Forum Discussion
Distinguish between words and acronyms in excel
You might eventually find it desirable to use VBA (or another scripting solution) to accomplish this, but the results you can get from a formula might be acceptable. You do not say which version of Excel you are using, so I am going to assume Excel 365 for Windows.
First, some terminology:
- "PSI" is an abbreviation (specifically, an initialism), but not an acronym. Microsoft has been a significant force in the misuse of the term "acronym" (which is an abbreviation that has become a pronounceable word, such as sonar). But there are other types of abbreviations, possibly appearing within your data, so I will refer to PSI and other units of measure and similar as initialisms.
- It appears that you are using "data string" for the unmodified word/initialism – already split out from the full description – and "block" for the modified word/initialism. But I can't be sure. Please clarify if necessary. Your mention of "35-character blocks" has no special meaning to me. Does that have any relevance (beyond mentioning the maximum length of a word/initialism)?
So yes, Excel can do a lookup (XLOOKUP, for example) to determine if a string of characters is a word or an initialism. But you will have to supply and maintain the list of words or initialisms for it to use. And I suggest you use a list of initialisms, because that will be shorter and you can be sure that some vendor will accidentally or intentionally misspell words, and possibly include their own abbreviations of words. A list of initialisms can also help standardize the entries. See the attached workbook.
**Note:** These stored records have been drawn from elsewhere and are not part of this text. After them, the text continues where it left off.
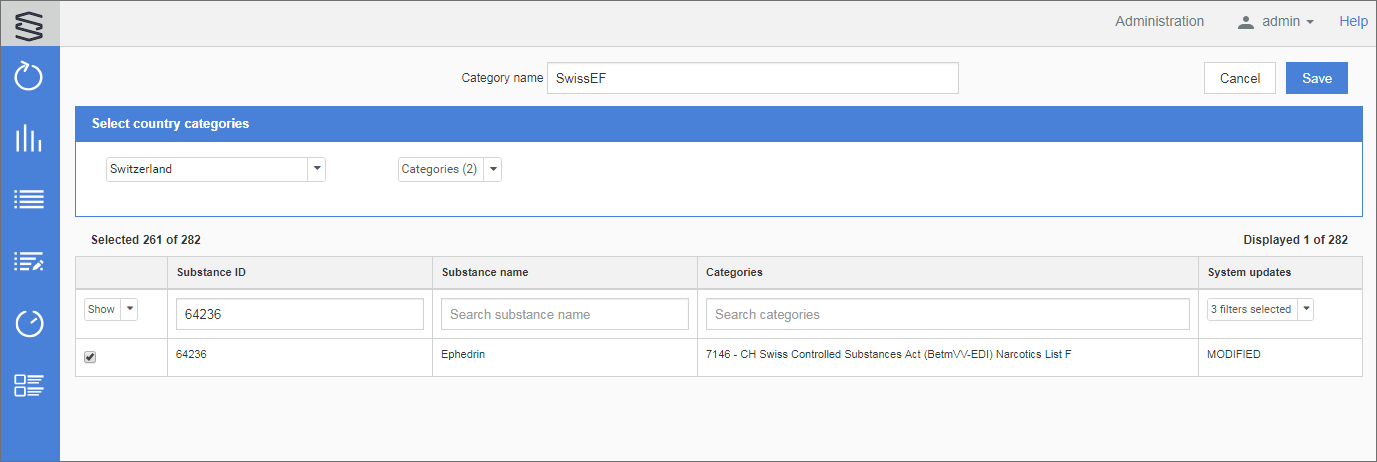1377x462 pixels.
Task: Select the list lines icon in sidebar
Action: [29, 199]
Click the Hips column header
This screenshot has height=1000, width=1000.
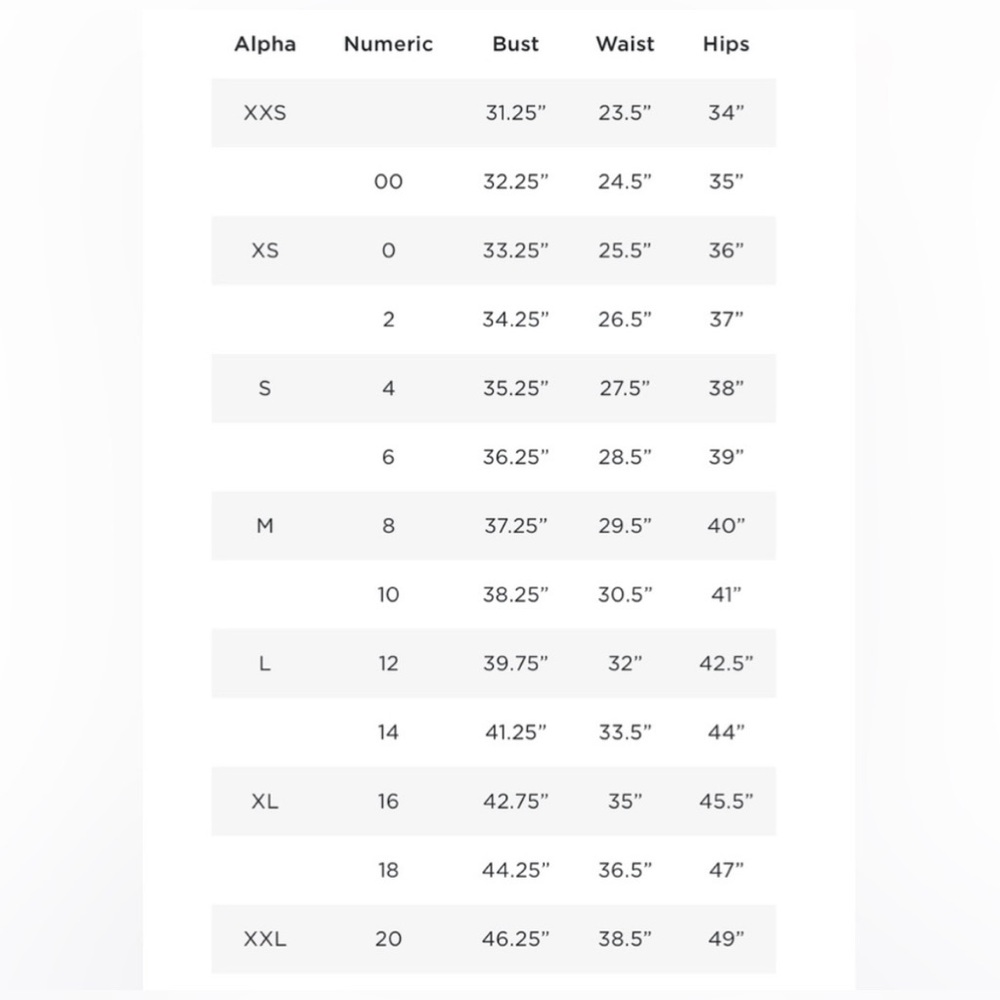726,44
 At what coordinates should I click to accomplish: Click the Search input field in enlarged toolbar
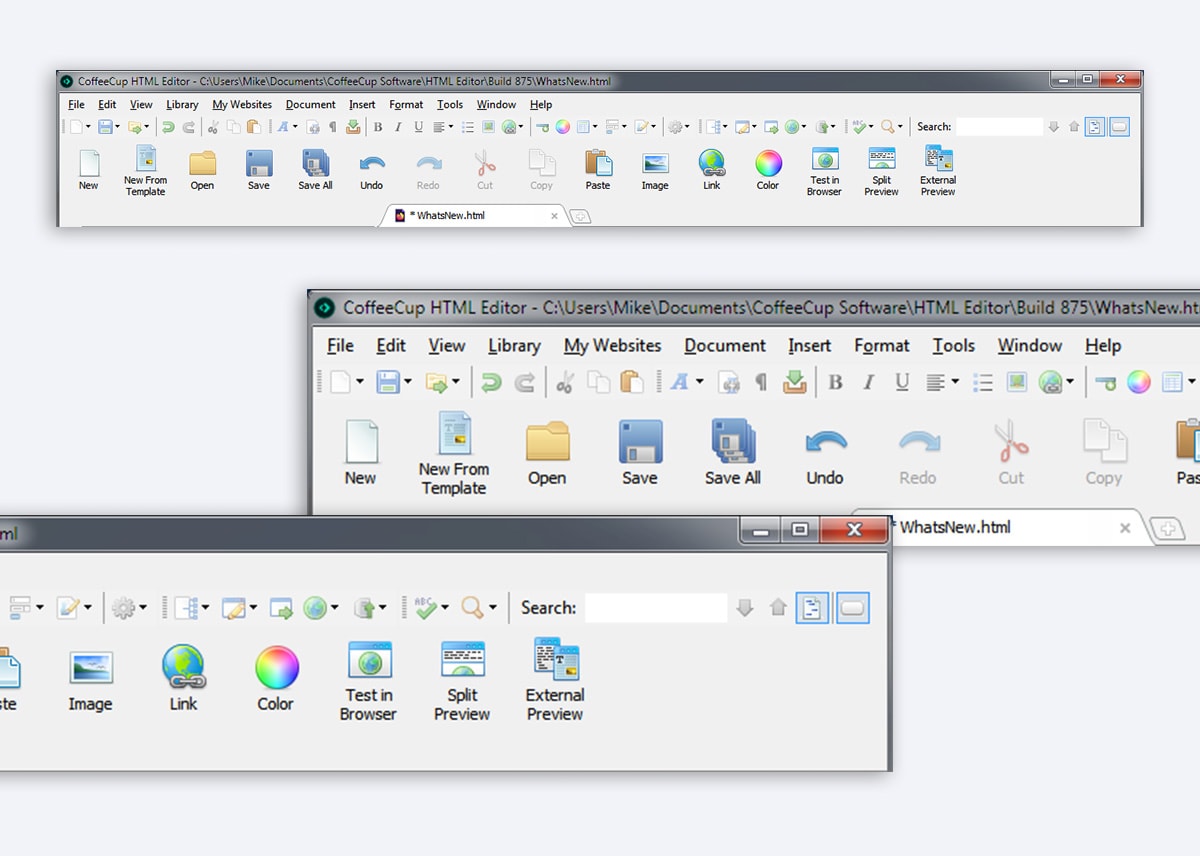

Even then, this can't be perfect, because some vendor may name their product "Psi" or another initialism, and refer to that in a item's description. The description may refer to a company name that should not be proper-cased (e.g., TRW), but those company names could be added to the initialism list.
Nikolino's solution has no special relation to a language dictionary. It may conflate that meaning with the use of a COM object (a memory construct) that is named Dictionary and is similar to a Collection object. While a Dictionary (or Collection) object could potentially be useful in VBA code, his example includes very inefficient code for that object, re-creating and reloading it for every word that is being checked. And the reloading is from a worksheet range anyway, so that is likely wasted processing. About the only advantage I could see for using a Dictionary object is that it can distinguish upper-case and lower-case letters for its stored values. But I do not suspect you need that capability.